Partner Program that were using TradeDesk, so that she could name them in “a class action lawsuit,

sounding in unfair and deceptive acts or practices and for unjust enrichment.”

¶6 Ticketmaster filed a motion to dismiss in which it argued that Brick could not use Rule 224

-3- 1-19-1171

to conduct pre-suit discovery from Ticketmaster when she was already aware that Ticketmaster

was a potential defendant. Ticketmaster related that the parties’ attorneys had met to discuss the

action, Ticketmaster’s attorney asked whether Brick was considering suing Ticketmaster for the

conduct described in her pre-suit petition, and Brick’s attorney would not rule out this possibility

and declined to stipulate that Ticketmaster was not a potential defendant.
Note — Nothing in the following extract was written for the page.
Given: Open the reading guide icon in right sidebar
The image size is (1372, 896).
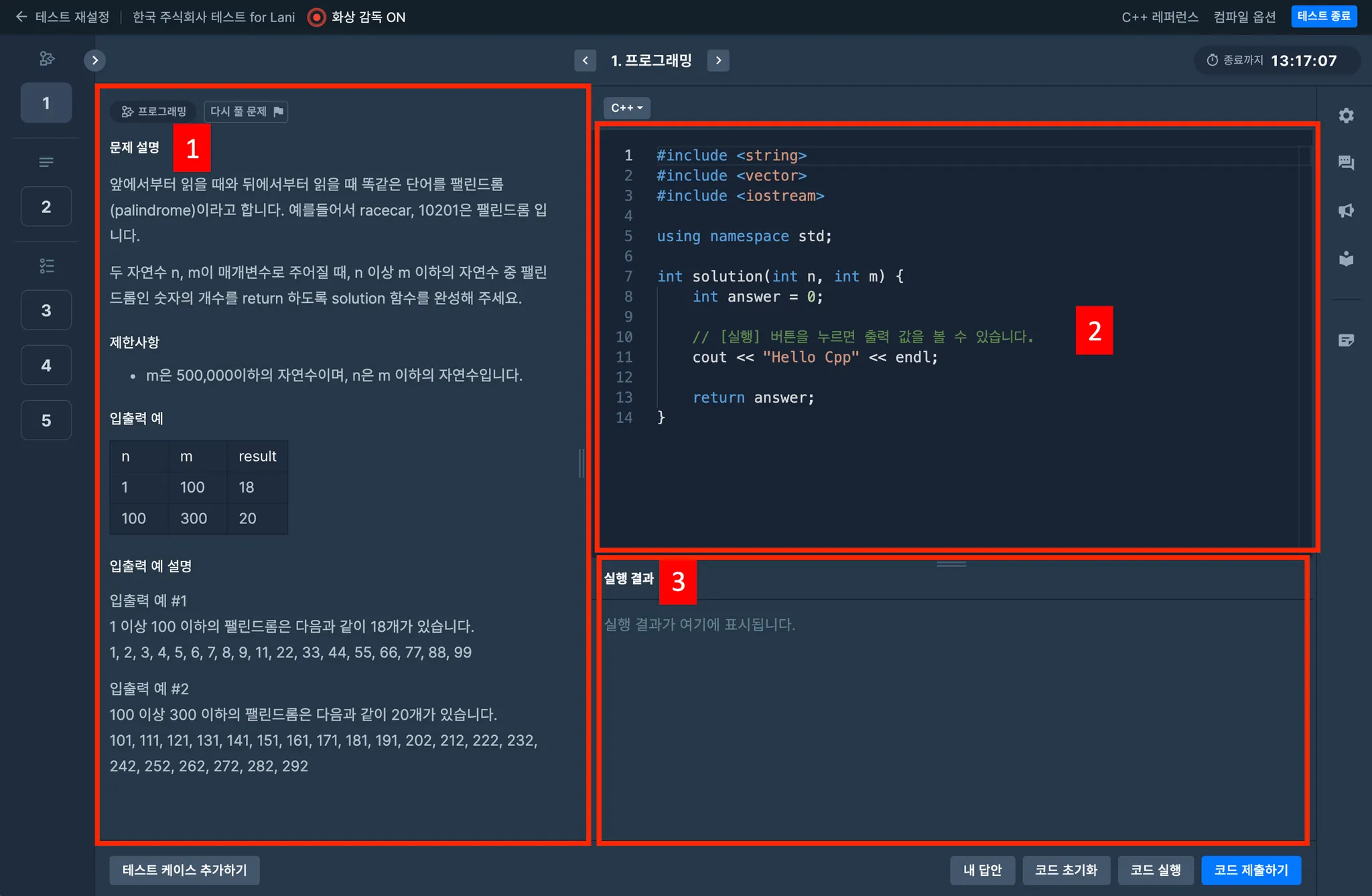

Ticketmaster argued

Brick’s petition should be dismissed because caselaw indicates “a Rule 224 petition is not an

appropriate vehicle to discover the identities of additional responsible parties or additional facts

bolstering a claim of liability.”

¶7 After briefing and oral arguments, the trial court acknowledged that there could be many

other potential defendants but that Brick indisputably already knew of Ticketmaster’s connection

to her alleged injury. The court ruled that Brick’s action must be dismissed because

“Ticketmaster’s presence precludes a Rule 224 Petition.”

¶8 On appeal from that ruling, the parties disagree on the applicable standard of review,

because they disagree on what occurred in the trial court. They agree that generally the denial of a

Rule 224 petition is reviewed for an abuse of discretion, but that when the trial court’s exercise of

discretion relies on a conclusion of law, then the ruling is reviewed de novo. Maxon v. Ottawa

Publishing Co., 402 Ill. App. 3d 704, 709, 929 N.E.2d 666, 672 (2010).